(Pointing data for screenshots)
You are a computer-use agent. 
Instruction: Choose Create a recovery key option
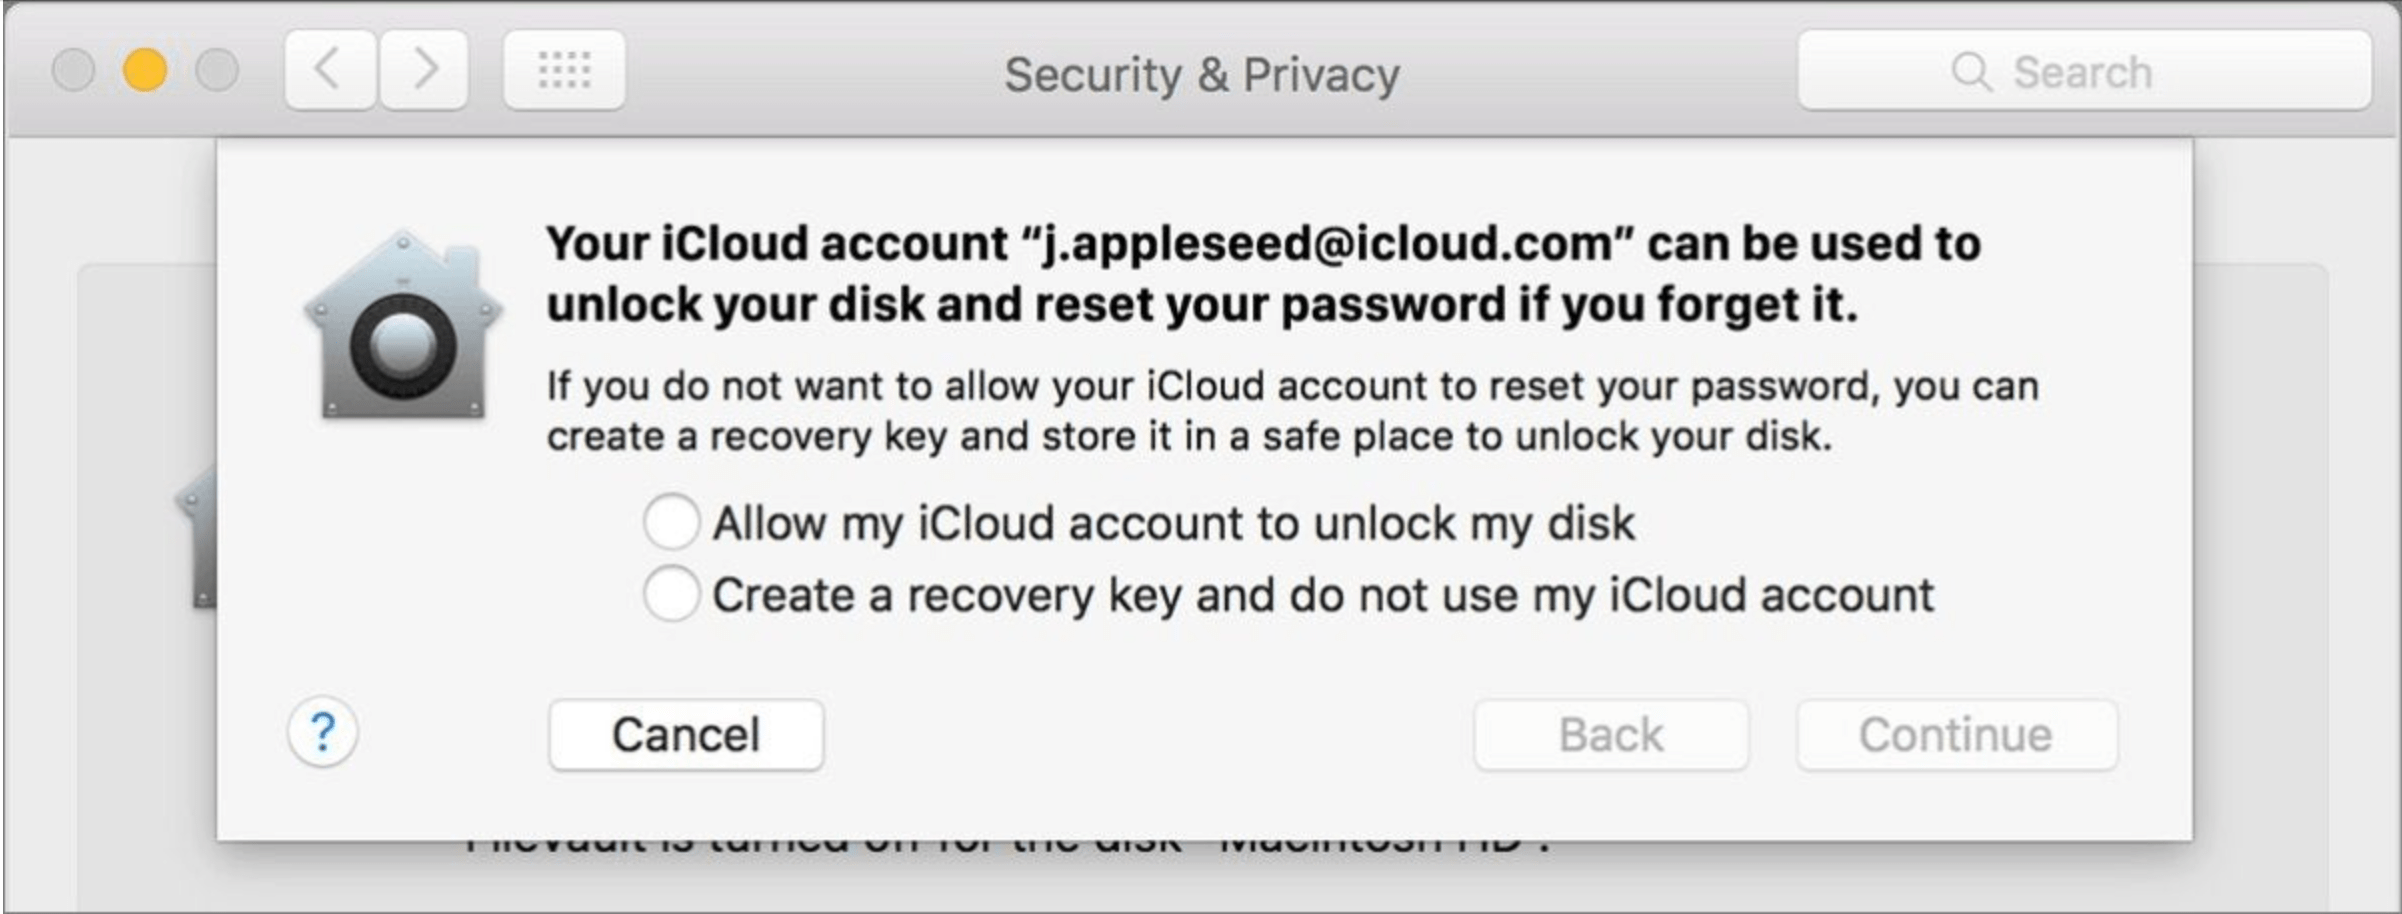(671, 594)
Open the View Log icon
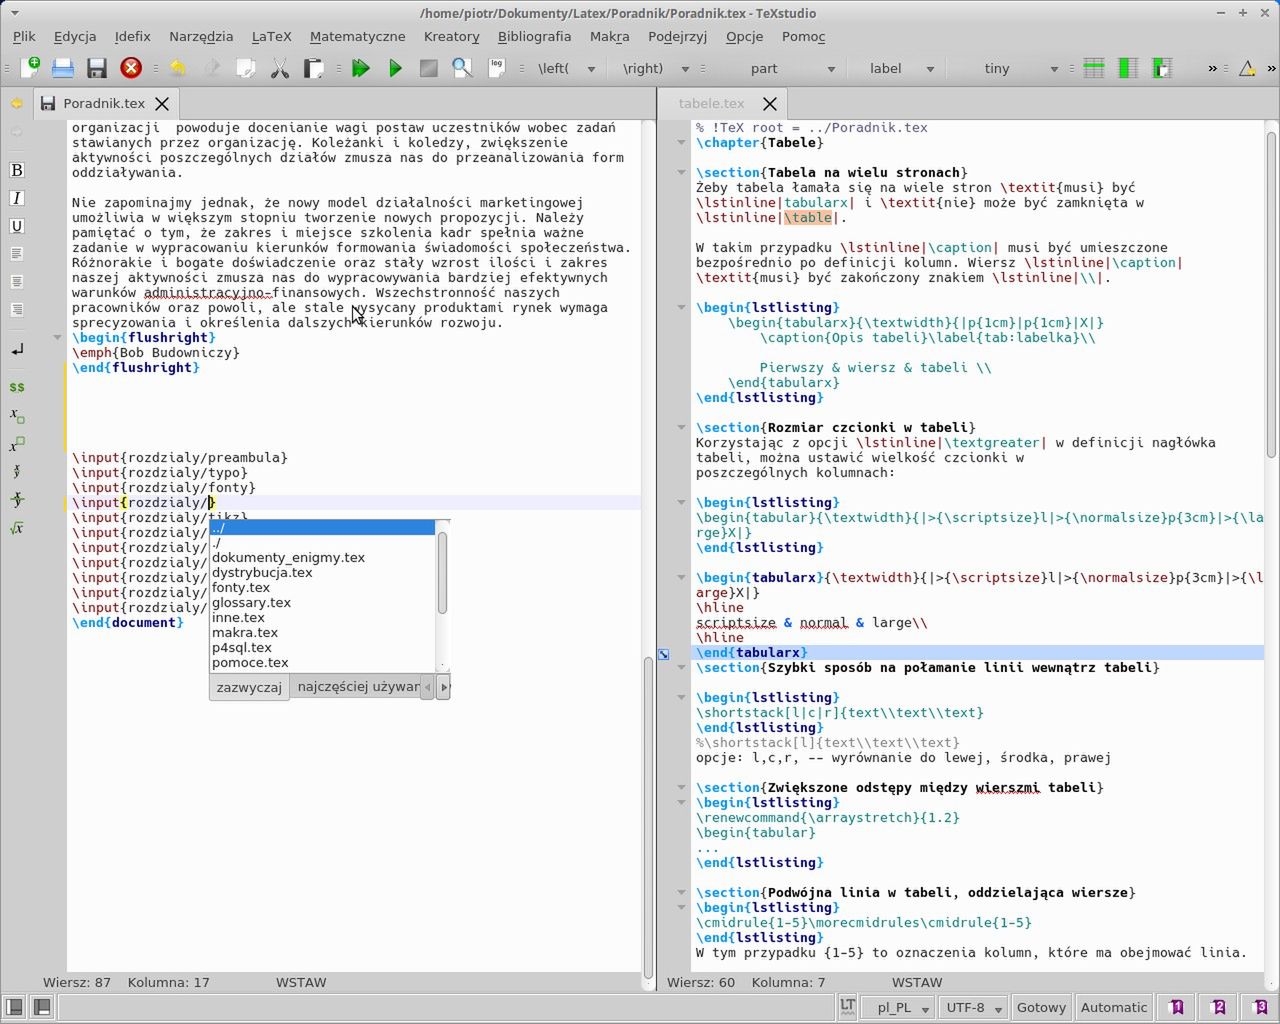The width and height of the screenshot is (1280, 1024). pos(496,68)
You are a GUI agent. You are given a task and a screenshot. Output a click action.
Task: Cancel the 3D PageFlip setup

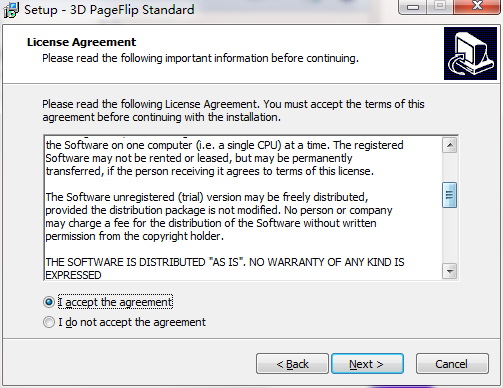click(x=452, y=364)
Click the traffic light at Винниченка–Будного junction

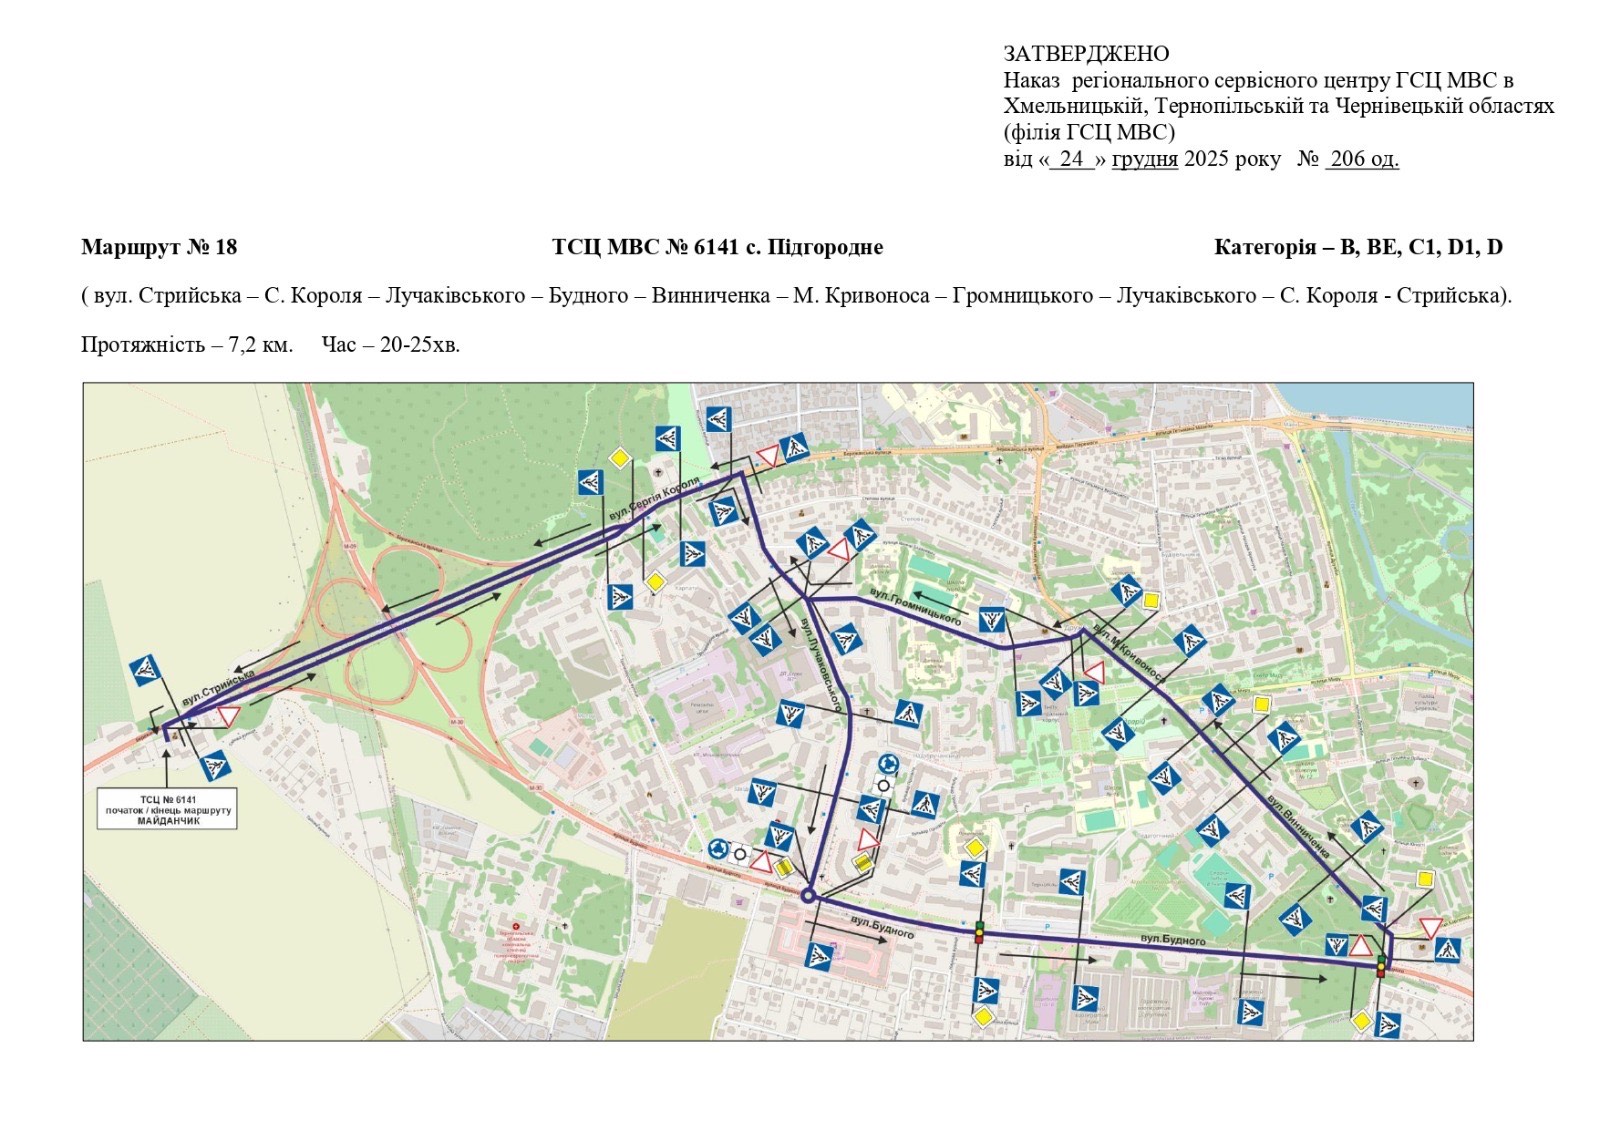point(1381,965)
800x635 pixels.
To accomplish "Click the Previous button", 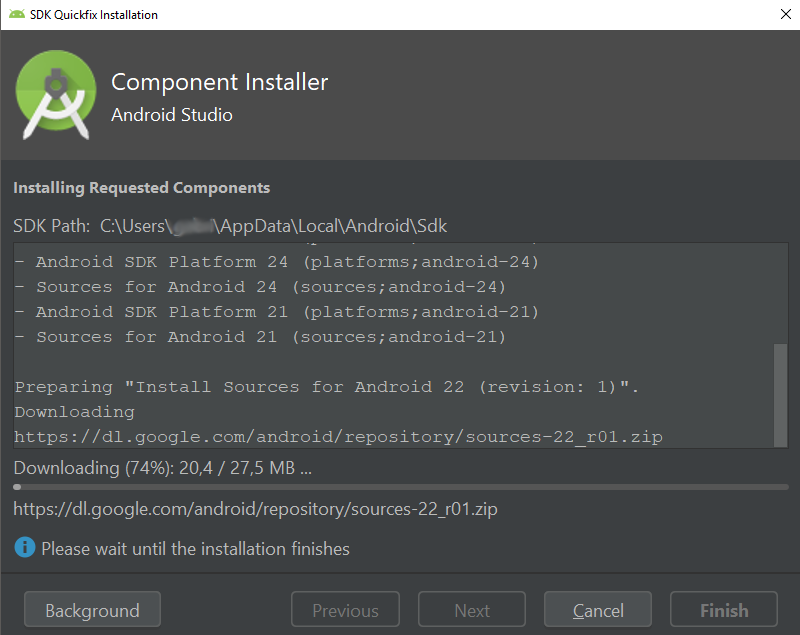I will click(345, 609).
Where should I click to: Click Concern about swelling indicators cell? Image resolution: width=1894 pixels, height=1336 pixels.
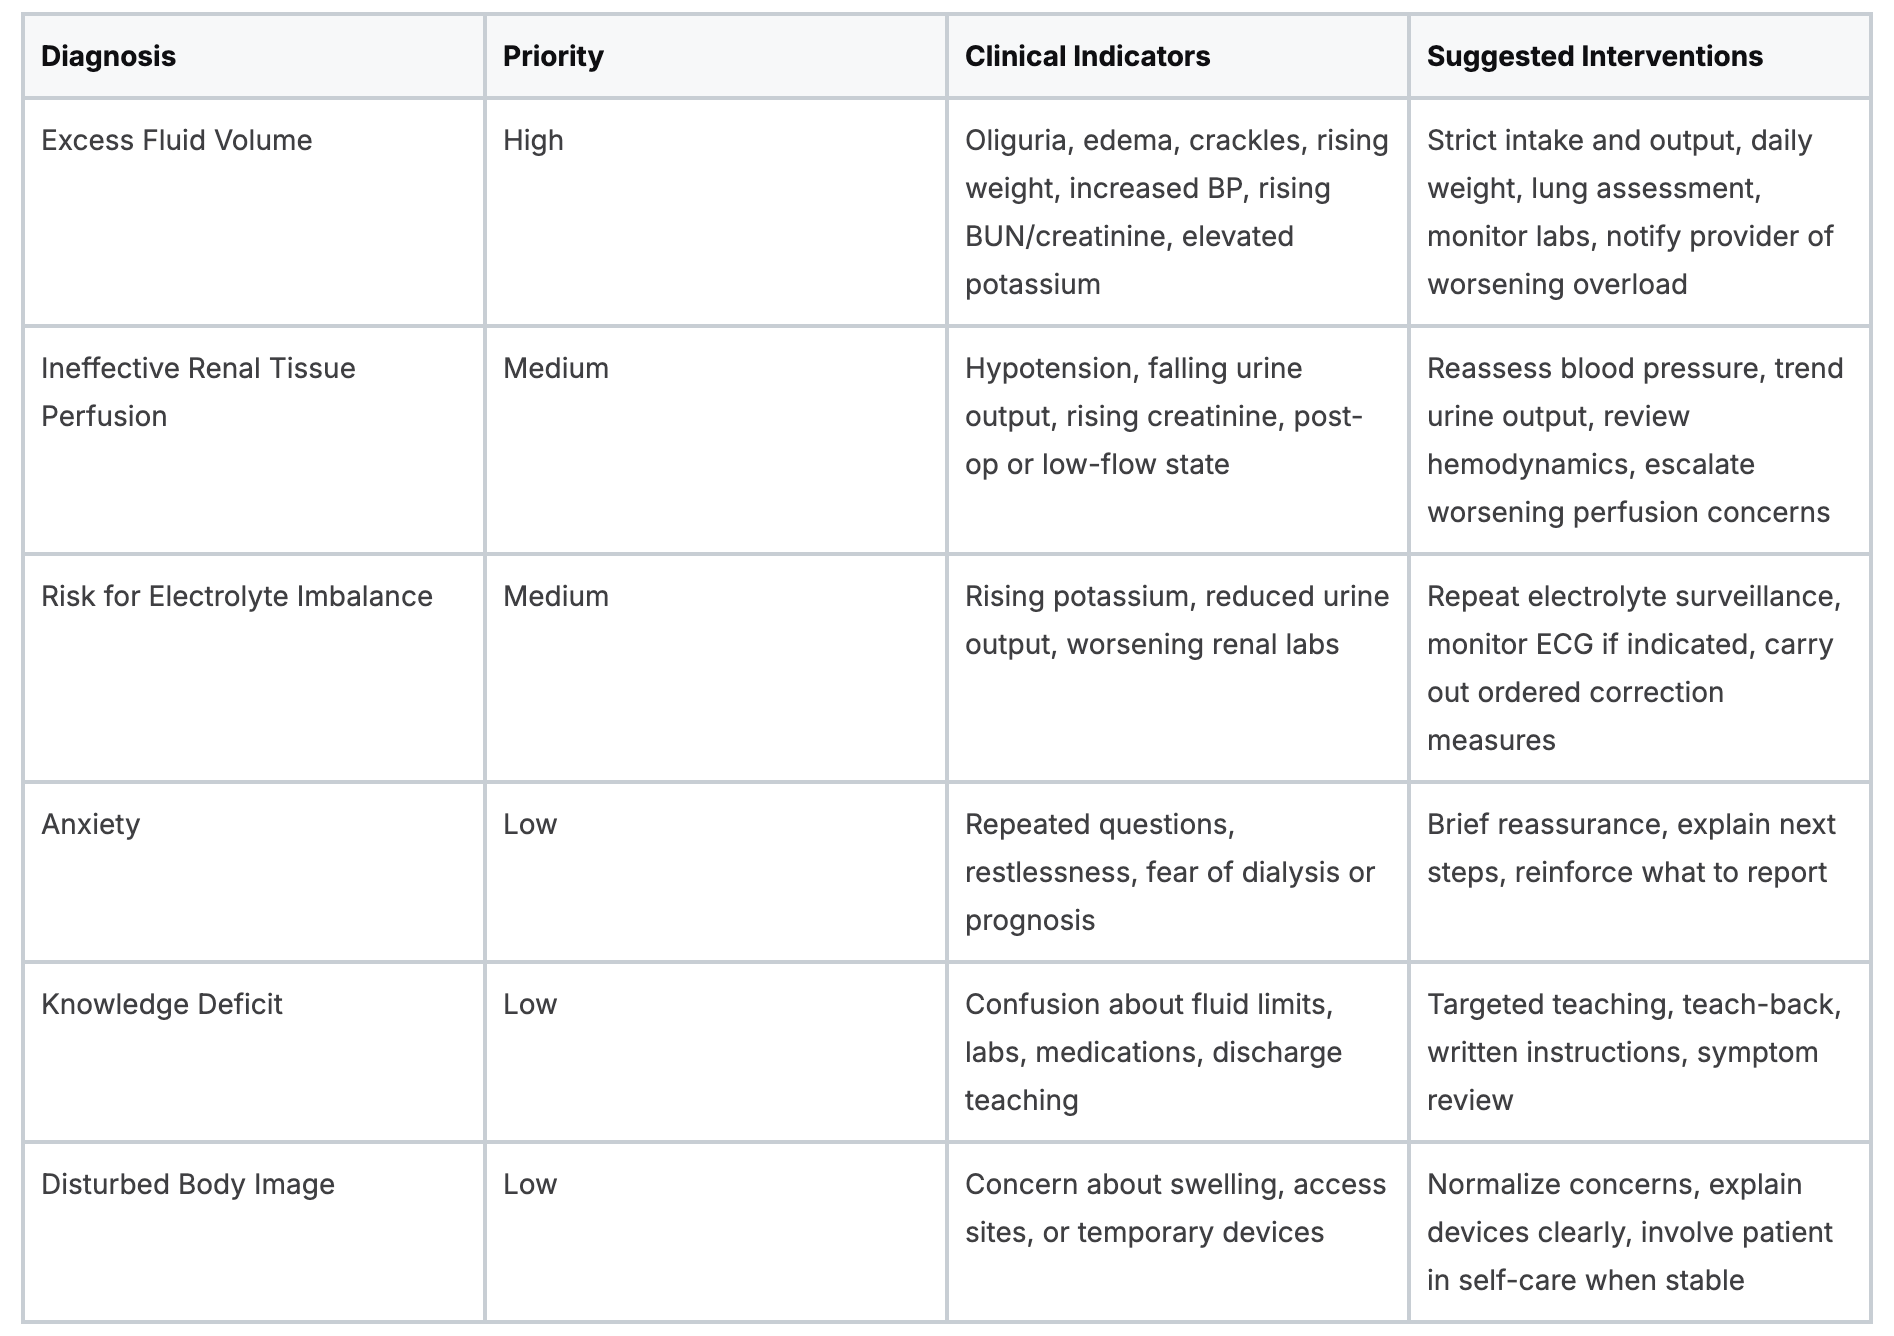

# [Given problem]
Locate each line in the pointing data above that contains the word "pixels", and copy those lines.

# [Written response]
800x635 pixels.
Where should I click to: Click Concern about swelling indicators cell? Image resolution: width=1894 pixels, height=1336 pixels.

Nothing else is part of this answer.